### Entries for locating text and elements

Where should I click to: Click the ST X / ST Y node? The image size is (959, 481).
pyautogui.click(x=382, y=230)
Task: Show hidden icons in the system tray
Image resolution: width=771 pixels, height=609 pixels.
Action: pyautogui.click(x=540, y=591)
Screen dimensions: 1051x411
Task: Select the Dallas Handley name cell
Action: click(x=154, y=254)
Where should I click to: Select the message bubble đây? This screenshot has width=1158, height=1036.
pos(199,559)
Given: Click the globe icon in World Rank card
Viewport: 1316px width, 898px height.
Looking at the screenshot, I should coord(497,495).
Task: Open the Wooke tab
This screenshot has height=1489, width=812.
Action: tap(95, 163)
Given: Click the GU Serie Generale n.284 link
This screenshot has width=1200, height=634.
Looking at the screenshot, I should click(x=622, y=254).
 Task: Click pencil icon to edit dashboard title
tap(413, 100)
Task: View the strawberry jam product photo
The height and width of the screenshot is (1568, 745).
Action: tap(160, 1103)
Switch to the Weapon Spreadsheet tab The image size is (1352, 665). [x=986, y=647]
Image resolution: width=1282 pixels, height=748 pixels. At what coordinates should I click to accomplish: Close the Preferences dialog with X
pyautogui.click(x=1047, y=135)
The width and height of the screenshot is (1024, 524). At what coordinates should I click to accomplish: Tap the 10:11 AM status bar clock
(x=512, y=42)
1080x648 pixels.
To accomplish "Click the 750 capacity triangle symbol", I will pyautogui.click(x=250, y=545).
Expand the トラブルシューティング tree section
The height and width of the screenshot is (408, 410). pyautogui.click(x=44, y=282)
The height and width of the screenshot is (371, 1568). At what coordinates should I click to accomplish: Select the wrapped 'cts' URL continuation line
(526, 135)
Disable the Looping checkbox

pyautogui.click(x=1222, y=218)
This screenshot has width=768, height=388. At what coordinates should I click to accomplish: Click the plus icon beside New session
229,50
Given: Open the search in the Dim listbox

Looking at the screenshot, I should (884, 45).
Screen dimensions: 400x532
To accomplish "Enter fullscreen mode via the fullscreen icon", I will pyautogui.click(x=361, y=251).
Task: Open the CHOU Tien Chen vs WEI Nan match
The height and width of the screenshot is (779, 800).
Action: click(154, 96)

### SET PROBLEM
List each line of the entries above that contains the string "coordinates", treating uppercase and lowercase letters as distinct.

### REPLY
Image resolution: width=1282 pixels, height=748 pixels. At what coordinates should I click to accomplish: Close the Preferences dialog with X
The width and height of the screenshot is (1024, 524). At what coordinates should I click to accomplish: Tap the 10:11 AM status bar clock
The height and width of the screenshot is (371, 1568). At what coordinates should I click to accomplish: Select the wrapped 'cts' URL continuation line
This screenshot has width=768, height=388. At what coordinates should I click to accomplish: Click the plus icon beside New session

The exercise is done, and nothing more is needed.